In its latest and perhaps greatest outrage, the PUC ruled last week that PG&E can profit from the deadly 2010 San Bruno blast that killed eight people and destroyed 38 homes. This despite the recommendation of an independent administrative law judge that the utility not be allowed to make money on the San Bruno disaster.
The unanimous PUC vote means that ratepayers will pay about $1 billion of the costs of the first phase of PG&E's work to bring its gas pipelines in urban areas up to standards -- as much as 65 percent of the total -- even though consumers in good faith already paid for the work. PG&E botched the job, failing to properly construct, maintain and test its pipelines. Instead it padded shareholder profits and executive pay.
This will only change if Brown fires PUC President Michael Peevey. The San Mateo County Board of Supervisors, the San Bruno City Council and state Sen. Jerry Hill have called for Peevey's resignation, but the governor will need to make it happen.
Brown appointed two board members regarded as consumer advocates, but Peevey apparently has convinced them to join the holdovers in putting Wall Street before Main Street.

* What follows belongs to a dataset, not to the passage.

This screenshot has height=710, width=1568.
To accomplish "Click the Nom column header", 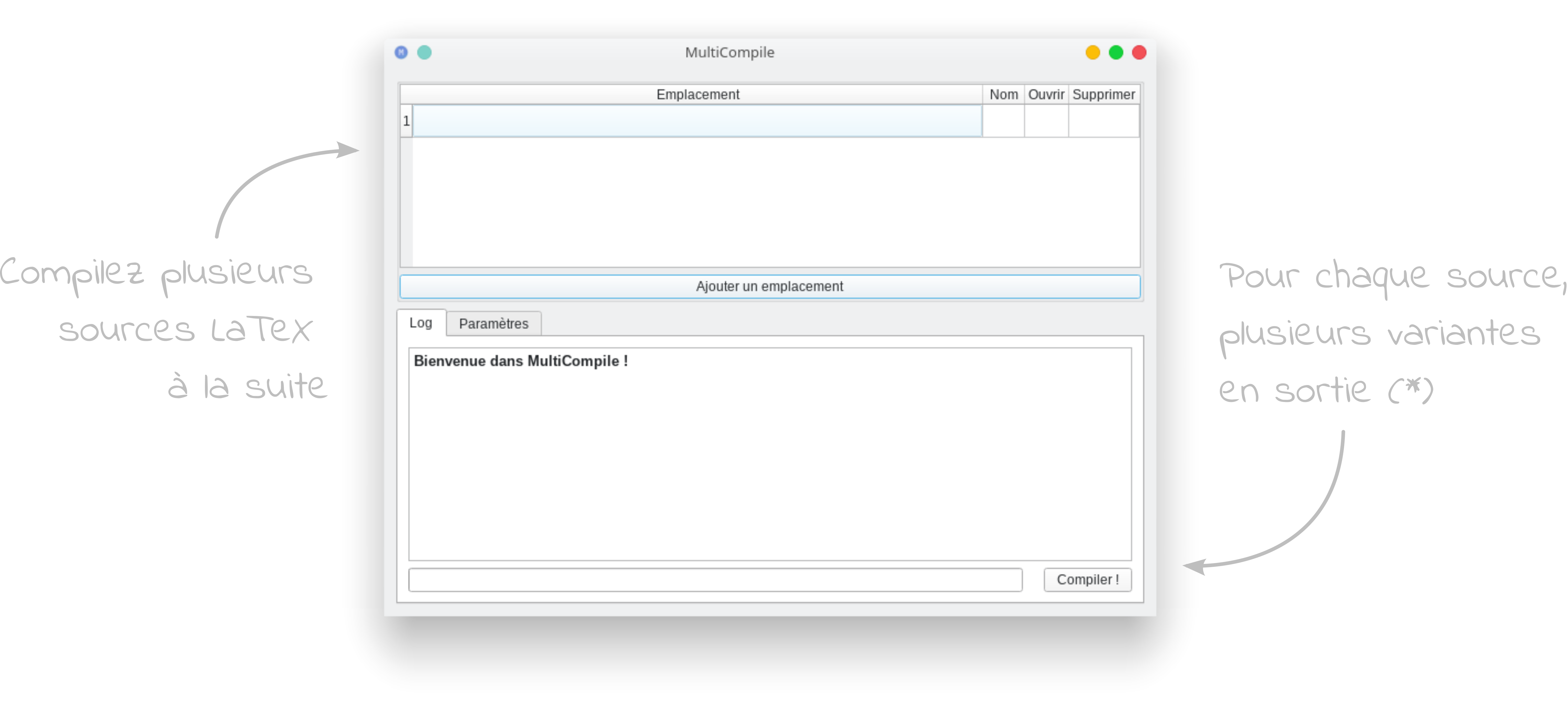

The governor must act before the PUC makes its ruling on the second phase of the upgrade work, which covers more rural
The work for both phases includes replacing hundreds of miles of pipelines and installing automatic shut-off valves to limit the damage from future explosions.
Part of the problem goes back to the utility's 2001 bankruptcy, after which the PUC guaranteed shareholders an 11.3 percent return on equity, about a percentage point above the industry standard. The idea was to encourage investment and create a healthier utility.

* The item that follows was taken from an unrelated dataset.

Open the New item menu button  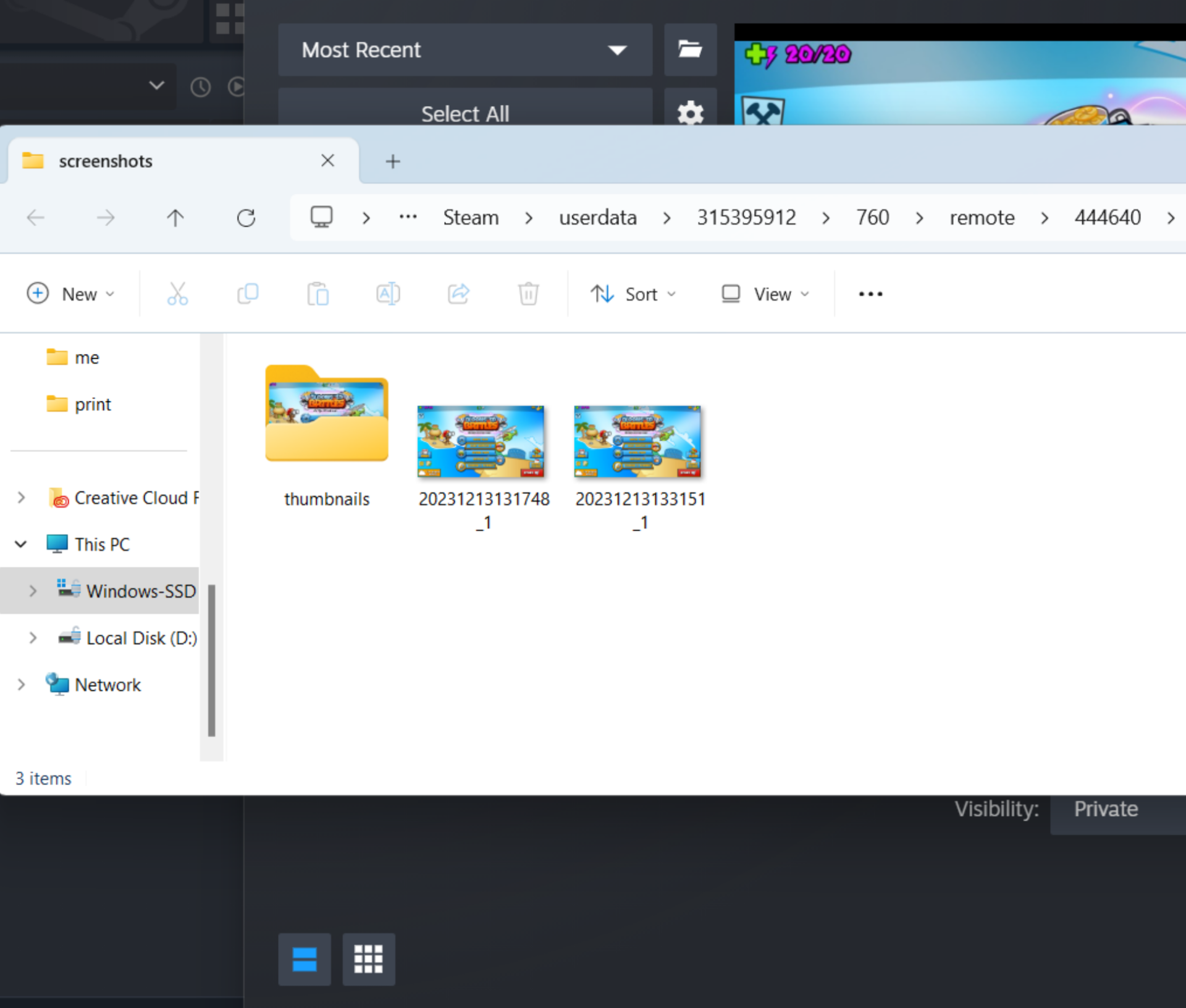pos(71,294)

Ever since, consumers have been paying some of the highest rates in the nation, and PG&E has made profits a higher priority than safety. Its profits exceeded $1 billion for each of the last three years, while it was failing to maintain its gas pipelines and keeping shoddy records about maintenance.
Consumer advocates were optimistic that Thursday's ruling would be fair, based on the administrative law judge's recommendation. But in a last-minute backroom deal, the PUC substantially bumped up PG&E's scheduled profit for the work, costing consumers an additional $130 million.
PUC Commissioner Mike Florio called the ruling a "well-balanced, well-thought out decision." On what planet? It's obscene that the utility is making any profit at all from the San Bruno tragedy. San Bruno Mayor Jim Ruane is furious, and so are we.
Only Brown can put an end to the PUC's continual mismanagement of PG&E ratepayers' money by removing Peevey from its leadership. Public officials and consumer advocates need to turn up the volume.